Action item:
From the entries provided below, copy each line that contains the word "computer".

Dataset items
'''

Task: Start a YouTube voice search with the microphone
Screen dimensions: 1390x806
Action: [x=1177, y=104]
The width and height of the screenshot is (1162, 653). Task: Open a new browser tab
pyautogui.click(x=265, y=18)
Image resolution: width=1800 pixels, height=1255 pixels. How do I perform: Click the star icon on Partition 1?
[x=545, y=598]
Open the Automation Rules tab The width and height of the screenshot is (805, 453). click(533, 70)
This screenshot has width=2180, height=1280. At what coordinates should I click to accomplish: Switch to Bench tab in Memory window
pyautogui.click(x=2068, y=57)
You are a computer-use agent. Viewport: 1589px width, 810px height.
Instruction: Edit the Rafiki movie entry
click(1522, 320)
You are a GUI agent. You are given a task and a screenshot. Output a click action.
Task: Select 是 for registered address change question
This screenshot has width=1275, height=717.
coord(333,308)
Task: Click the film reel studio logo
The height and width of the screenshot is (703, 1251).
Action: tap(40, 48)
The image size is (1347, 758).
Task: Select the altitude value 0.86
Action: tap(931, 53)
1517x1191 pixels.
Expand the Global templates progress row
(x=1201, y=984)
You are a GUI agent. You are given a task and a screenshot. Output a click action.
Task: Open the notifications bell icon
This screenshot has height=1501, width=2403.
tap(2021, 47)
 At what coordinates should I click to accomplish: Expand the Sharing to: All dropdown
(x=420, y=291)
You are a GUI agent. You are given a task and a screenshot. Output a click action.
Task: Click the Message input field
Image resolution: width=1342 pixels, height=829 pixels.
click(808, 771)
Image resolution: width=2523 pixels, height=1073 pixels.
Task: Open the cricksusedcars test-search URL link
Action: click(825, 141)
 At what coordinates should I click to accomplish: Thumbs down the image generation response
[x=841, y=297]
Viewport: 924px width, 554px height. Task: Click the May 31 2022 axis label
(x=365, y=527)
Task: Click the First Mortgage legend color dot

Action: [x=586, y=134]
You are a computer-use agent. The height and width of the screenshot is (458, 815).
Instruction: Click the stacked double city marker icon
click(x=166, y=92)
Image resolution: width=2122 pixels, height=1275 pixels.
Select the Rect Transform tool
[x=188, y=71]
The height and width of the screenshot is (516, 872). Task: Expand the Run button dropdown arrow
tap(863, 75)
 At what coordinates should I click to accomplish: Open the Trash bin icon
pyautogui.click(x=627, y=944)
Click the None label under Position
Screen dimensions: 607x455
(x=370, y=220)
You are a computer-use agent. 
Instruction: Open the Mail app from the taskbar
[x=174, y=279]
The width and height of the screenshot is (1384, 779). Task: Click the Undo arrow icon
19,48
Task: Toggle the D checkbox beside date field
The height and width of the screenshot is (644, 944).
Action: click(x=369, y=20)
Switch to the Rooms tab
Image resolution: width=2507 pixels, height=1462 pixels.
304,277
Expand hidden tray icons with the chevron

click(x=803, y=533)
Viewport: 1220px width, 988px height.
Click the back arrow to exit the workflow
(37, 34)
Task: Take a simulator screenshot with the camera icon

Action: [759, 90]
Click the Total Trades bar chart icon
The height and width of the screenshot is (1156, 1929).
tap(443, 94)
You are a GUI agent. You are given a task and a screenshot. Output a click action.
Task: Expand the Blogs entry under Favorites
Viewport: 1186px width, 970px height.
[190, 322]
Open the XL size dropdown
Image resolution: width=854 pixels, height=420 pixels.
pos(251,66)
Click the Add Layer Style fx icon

'''

Response:
You are a computer-use agent. Viewport: 1589px width, 810px height.
You are a computer-use agent. The height and width of the screenshot is (458, 815).
You are a computer-use agent. 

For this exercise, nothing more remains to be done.